背景

  • 津波襲来時は,海岸からなるべく離れた高所に避難するのが基本です.しかし,地震により避難路が被害を受けて避難行動が阻害される場合や,高齢者や地震による重傷者,土地勘の無いレジャー客などは,容易に高所への避難行動がとれないことが想定されます.このような差し迫った状況下に置かれた人々の生命を救う手段を考えることは,極めて重要な課題のひとつです.
  • 本研究は,緊急避難場所として浮体式の津波避難シェルターを提案しようとするものです.
  • 浮体式津波避難シェルターは,上部を避難空間,下部を備蓄機能を備える空間とし,平常時は防災教育の教材等として,津波襲来時には高所への避難が困難な方々に利用していただくことで,津波による人的被害の低減に寄与することを目的としています.

津波防災・救助に関わる課題

  • 地震による重傷者,要救助者の避難
  • 海水浴客などの地元事情に詳しくない外来者の避難誘導
  • 津波防災のために水門閉鎖作業を担う人の安全性の確保

現段階で得られている主要な結論

  • シェルターは汀線より岸側に着底する
  • 斜面上を移動する際,水底から大きく離れることはない.
  • 来襲波高の増加とともにシェルターの着底位置までの距離は線形的に増加する.
  • シェルターの吃水と着定位置とが密接に関係している.
  • シェルターの大凡の着定位置は推定することが可能.
  • 波作用直後には,シェルターは急激に並進速度が上昇し,大きく回転する.初期運動を考慮した設置位置の選定や,構造的に急激な運動を抑制する対策が必要.

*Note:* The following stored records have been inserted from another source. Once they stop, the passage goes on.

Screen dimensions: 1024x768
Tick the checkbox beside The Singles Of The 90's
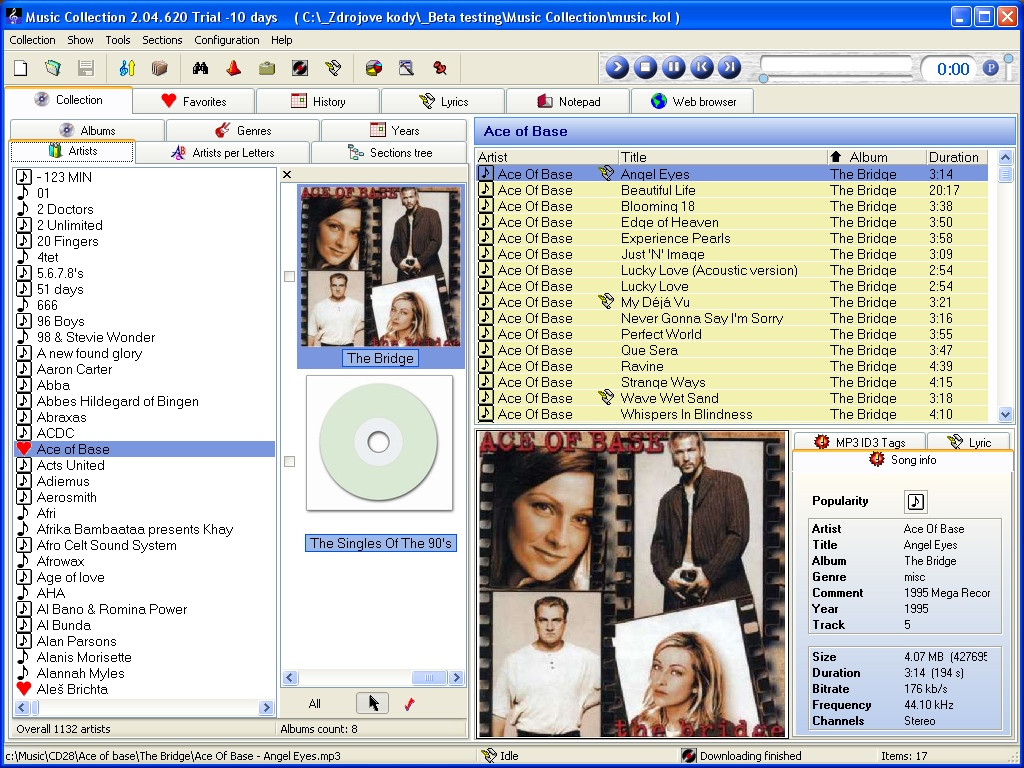pos(289,462)
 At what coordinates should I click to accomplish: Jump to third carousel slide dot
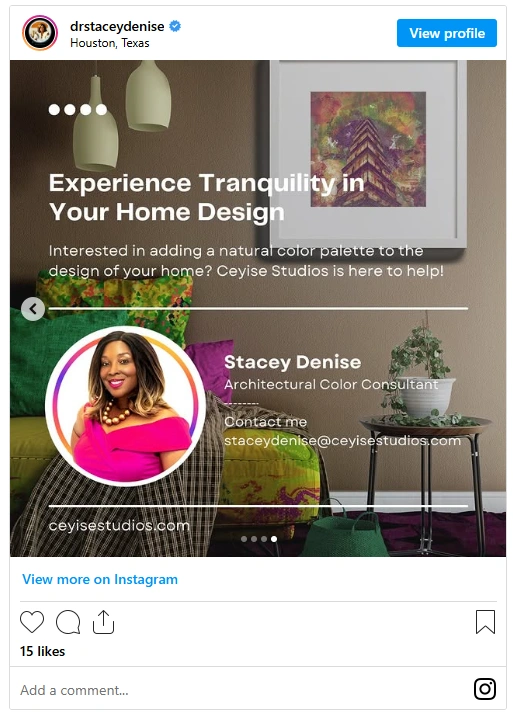(x=264, y=539)

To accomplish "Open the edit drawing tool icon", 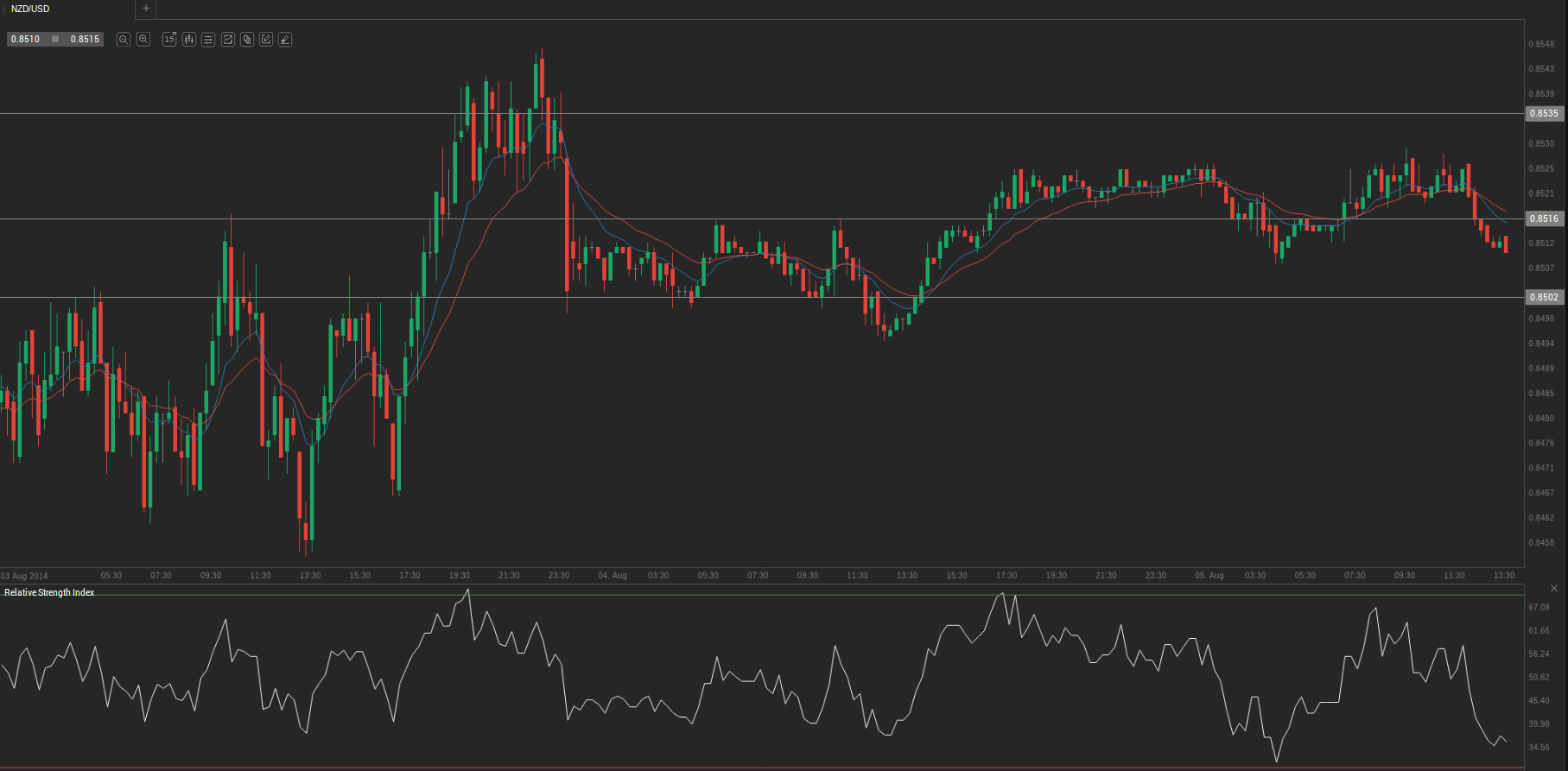I will tap(266, 40).
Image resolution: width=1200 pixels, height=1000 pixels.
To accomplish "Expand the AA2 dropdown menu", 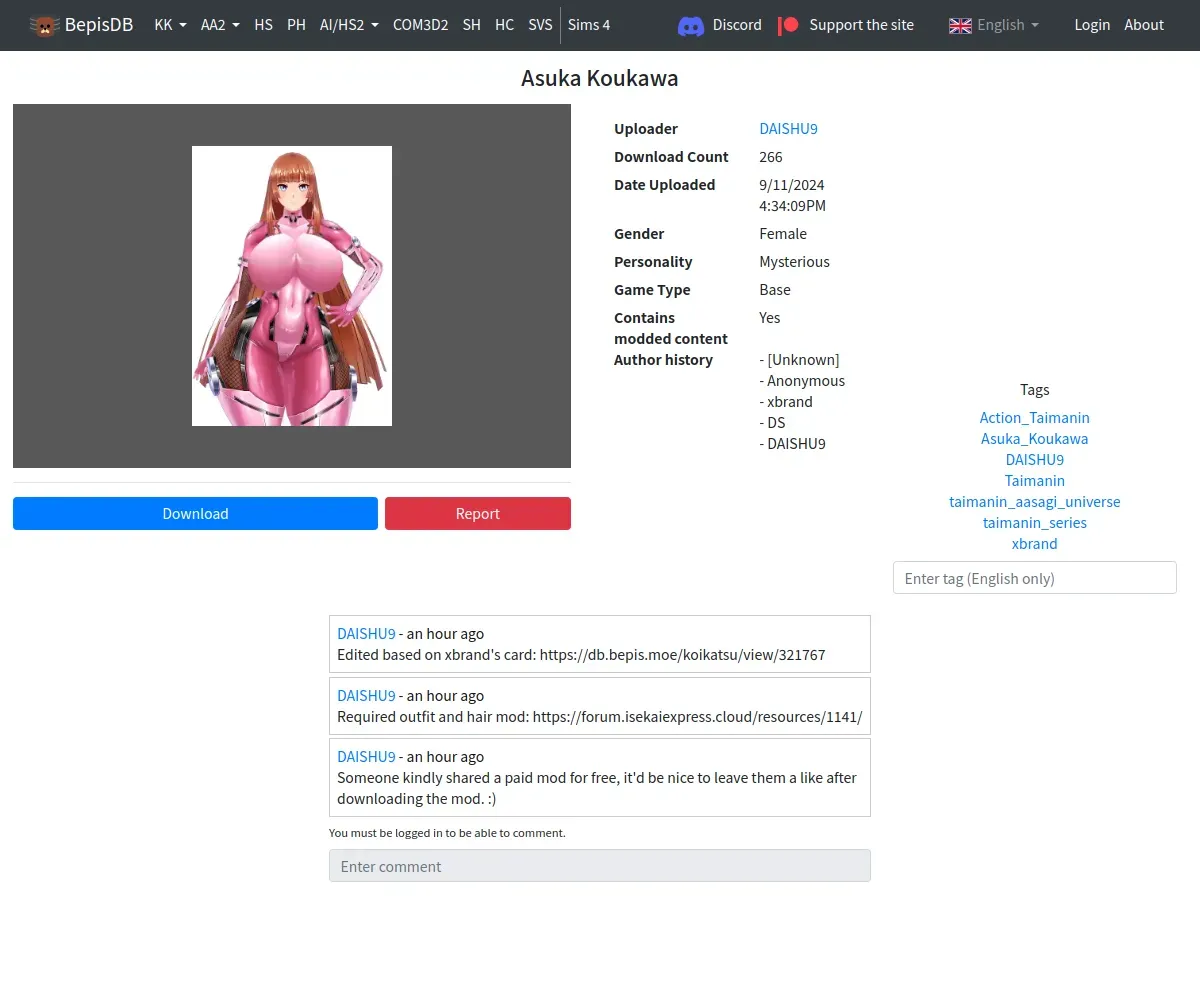I will pyautogui.click(x=220, y=25).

これらの結果を受けて,二重式津波避難シェルターの開発を始めました.

研究実績

  1. 重松孝昌(2008):浮体式津波避難シェルターの開発に関する基礎的実験,海洋開発論文集,第24巻,pp.105-110.
  2. 重松孝昌・中東大輔(2011):二重式浮体式津波避難シェルターの運動特性に関する実験的研究,土木学会論文集B2(海岸工学), Vol. 67, No. 2,pp.I_751-I_755.
  3. 重松孝昌・中東大輔(2011):浮体式津波避難シェルターの実用化に向けた取り組み,第48回自然災害科学総合シンポジウム講演論文集,pp.43-48.
  4. 松本弘史・中東大輔・重松孝昌(2012):浮体式津波避難シェルターの運動予測モデル,第31回日本自然災害学会学術講演会講演概要集,pp.81-82.
  5. 松本弘史・重松孝昌(2013):浮体式津波避難シェルターの配置計画の検討に関する研究,平成25年度日本沿岸域学会全国大会,
  6. T. Shigematsu, A. Horii, M. Taguchi, and H. Matsumoto(2014) : Development of float-tpe tsunami evacuation shelter, 34th International Conference on Coastal Engineering.
  7. 松本弘史・重松孝昌(2014):浮体式津波避難施設の運動予測に関する研究,土木学会論文集B3(海洋開発),Vol. 70,No.2,pp.I_319-I_324,2014.
  8. 松本弘史・重松孝昌(2014):偏心構造を有する浮体式津波避難施設の高精度運動予測手法の開発,土木学会論文集B2(海岸工学),Vol. 70,No.2,pp.901-905,2014.
  9. 重松孝昌・堀井 淳・田口政行(2014):自治体防災担当者を対象とした浮体式津波避難シェルターに関するアンケート調査,ODRP都市防災研究論文集,第1巻,pp.99-104,2014.